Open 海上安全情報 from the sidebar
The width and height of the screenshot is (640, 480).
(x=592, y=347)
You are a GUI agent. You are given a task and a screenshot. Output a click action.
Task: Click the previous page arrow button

* * *

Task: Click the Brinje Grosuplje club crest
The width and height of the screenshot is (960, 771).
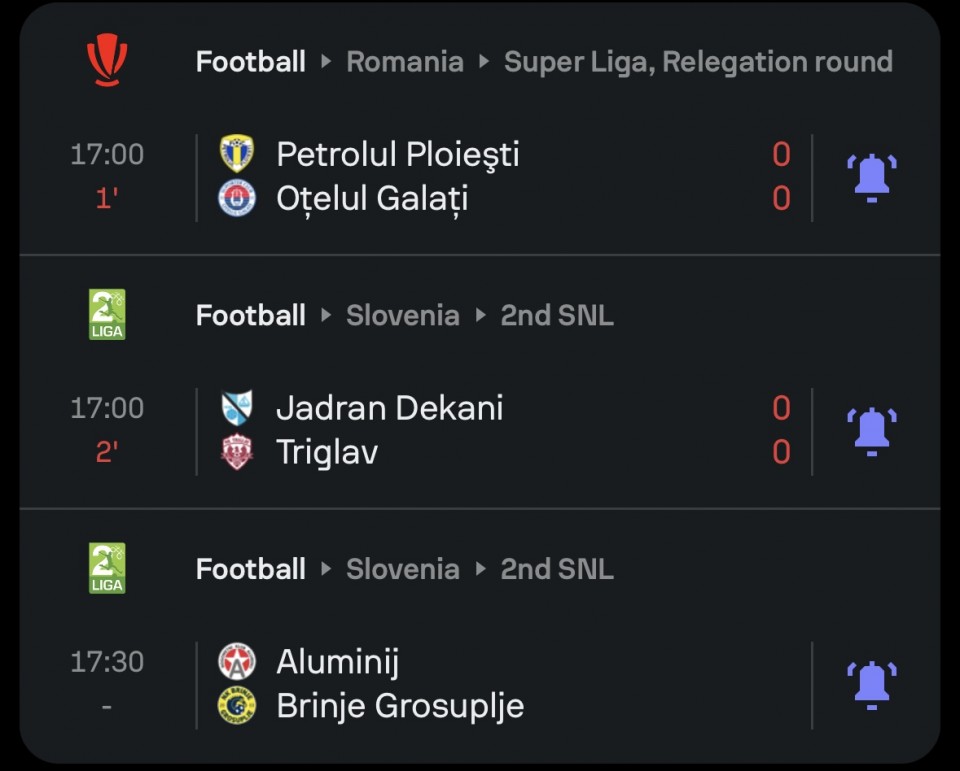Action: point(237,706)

Ziel der Aufgabe:
Übertrage die Zeilen der Datensätze in eine JSON-Liste von Zeichenketten, eine Zeichenkette pro Zeile und ohne Leerzeilen. Beginne bei der Zeile mit „Open 海上安全情報 from the sidebar“ und höre nach der Zeile mit „Task: Click the previous page arrow button“ auf.

Die Lösung:
[
  "Open 海上安全情報 from the sidebar",
  "The width and height of the screenshot is (640, 480).",
  "(x=592, y=347)",
  "You are a GUI agent. You are given a task and a screenshot. Output a click action.",
  "Task: Click the previous page arrow button"
]